=== TRAVAIL DEMANDÉ ===
[A] Dites si chacune des affirmations (i), (ii) et (iii) concorde avec l'extrait sur « le Viêt-Cong au sommet de Notre-Dame ». Répondez par oui ou non et citez mot pour mot les termes de l'extrait qui tranchent. (i) La bannière déployée sur la flèche de Notre-Dame était celle du FNL. (ii) Les trois jeunes Suisses venaient du Canton de Genève. (iii) L'économie de marché a été introduite au Vietnam en 1975.
[B] Reproduisez à l'identique le passage de l'extrait sur « le Viêt-Cong au sommet de Notre-Dame », depuis « Pour Sensations, Olivier » jusqu'à « cela parle ? ».

=== EXTRAIT ===
# # # #
Pour Sensations, Olivier Parriaux, l’un des hommes de cette fameuse nuit, explique son histoire et revient sur le Vietnam, sa terrible guerre et ses profondes cicatrices.
- Raphael Raffray : En quelques mots, « le Viêt-Cong au sommet de Notre-Dame », de quoi cela parle ?
Olivier Parriaux : La partie centrale de l’ouvrage est le récit d’un acte commis par trois jeunes Suisses francophones du Canton de Vaud, qui consista à déployer une grande bannière du FNL (Front National de Libération du Sud-Vietnam, le « Vietcong » selon la dénomination dépréciative américaine) à la croix sommitale de la flèche de Notre-Dame de Paris. Le récit est précédé d’une brève description de la tentative de reconquête militaire du Vietnam par la France coloniale, soutenue de façon croissante par les Etats-Unis qui prirent le relais dès la défaite de Dien Bien Phu, en 1954, en installant à Saïgon un pouvoir répressif à leur solde, pour contrer les forces indépendantistes du FNL soutenues par le Nord-Vietnam, et en s’engageant militairement à hauteur de plus d’un demi-million d’hommes à la fin des années soixante. Après ce récit de l’« opération Notre-Dame », nous décrivons l’évolution de la société vietnamienne après la victoire des forces de libération en 1975 jusqu’à nos jours, en nous demandant si et comment une économie de marché, introduite en 1986, peut conduire à une société socialiste par le seul fait qu’un parti communiste monolithique en assurerait l’avènement.
# # # #
=== DONNÉES FOURNIES ===

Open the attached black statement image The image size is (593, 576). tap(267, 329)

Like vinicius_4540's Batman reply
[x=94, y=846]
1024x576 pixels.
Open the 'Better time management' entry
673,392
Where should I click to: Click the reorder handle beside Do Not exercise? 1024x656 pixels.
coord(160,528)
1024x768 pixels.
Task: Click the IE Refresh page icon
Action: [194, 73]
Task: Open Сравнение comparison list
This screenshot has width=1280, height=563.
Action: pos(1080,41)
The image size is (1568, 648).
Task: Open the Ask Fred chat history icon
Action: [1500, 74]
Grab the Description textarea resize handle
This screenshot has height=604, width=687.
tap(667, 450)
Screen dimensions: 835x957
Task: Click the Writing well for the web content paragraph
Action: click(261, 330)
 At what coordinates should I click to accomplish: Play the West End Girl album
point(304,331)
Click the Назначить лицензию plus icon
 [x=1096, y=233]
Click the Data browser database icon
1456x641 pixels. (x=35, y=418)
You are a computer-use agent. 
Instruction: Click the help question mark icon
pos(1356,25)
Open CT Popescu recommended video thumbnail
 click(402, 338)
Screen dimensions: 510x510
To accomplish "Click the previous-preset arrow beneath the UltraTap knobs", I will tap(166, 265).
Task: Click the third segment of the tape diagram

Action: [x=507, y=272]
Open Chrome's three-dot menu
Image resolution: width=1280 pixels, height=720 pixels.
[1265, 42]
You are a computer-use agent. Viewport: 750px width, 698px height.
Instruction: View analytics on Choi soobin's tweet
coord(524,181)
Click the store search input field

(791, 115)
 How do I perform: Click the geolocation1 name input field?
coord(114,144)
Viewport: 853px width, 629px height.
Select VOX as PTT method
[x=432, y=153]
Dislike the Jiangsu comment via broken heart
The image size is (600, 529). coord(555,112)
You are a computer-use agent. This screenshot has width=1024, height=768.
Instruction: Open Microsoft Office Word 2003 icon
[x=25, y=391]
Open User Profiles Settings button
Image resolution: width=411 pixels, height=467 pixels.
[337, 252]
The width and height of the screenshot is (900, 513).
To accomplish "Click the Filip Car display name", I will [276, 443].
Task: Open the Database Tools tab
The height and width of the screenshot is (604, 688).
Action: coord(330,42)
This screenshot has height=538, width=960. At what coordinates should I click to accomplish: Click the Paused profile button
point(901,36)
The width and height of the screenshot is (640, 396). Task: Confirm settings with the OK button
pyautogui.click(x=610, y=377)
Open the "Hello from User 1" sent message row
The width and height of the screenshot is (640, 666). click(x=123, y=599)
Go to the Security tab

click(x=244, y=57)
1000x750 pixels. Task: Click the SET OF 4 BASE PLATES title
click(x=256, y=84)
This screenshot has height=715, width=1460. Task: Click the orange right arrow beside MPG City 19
# # # #
=== RÉPONSES SUCCESSIVES ===
[A]
(i) Oui : « déployer une grande bannière du FNL ».
(ii) Non : « trois jeunes Suisses francophones du Canton de Vaud ».
(iii) Non : « une économie de marché, introduite en 1986 ».

[B]
Pour Sensations, Olivier Parriaux, l’un des hommes de cette fameuse nuit, explique son histoire et revient sur le Vietnam, sa terrible guerre et ses profondes cicatrices.
- Raphael Raffray : En quelques mots, « le Viêt-Cong au sommet de Notre-Dame », de quoi cela parle ?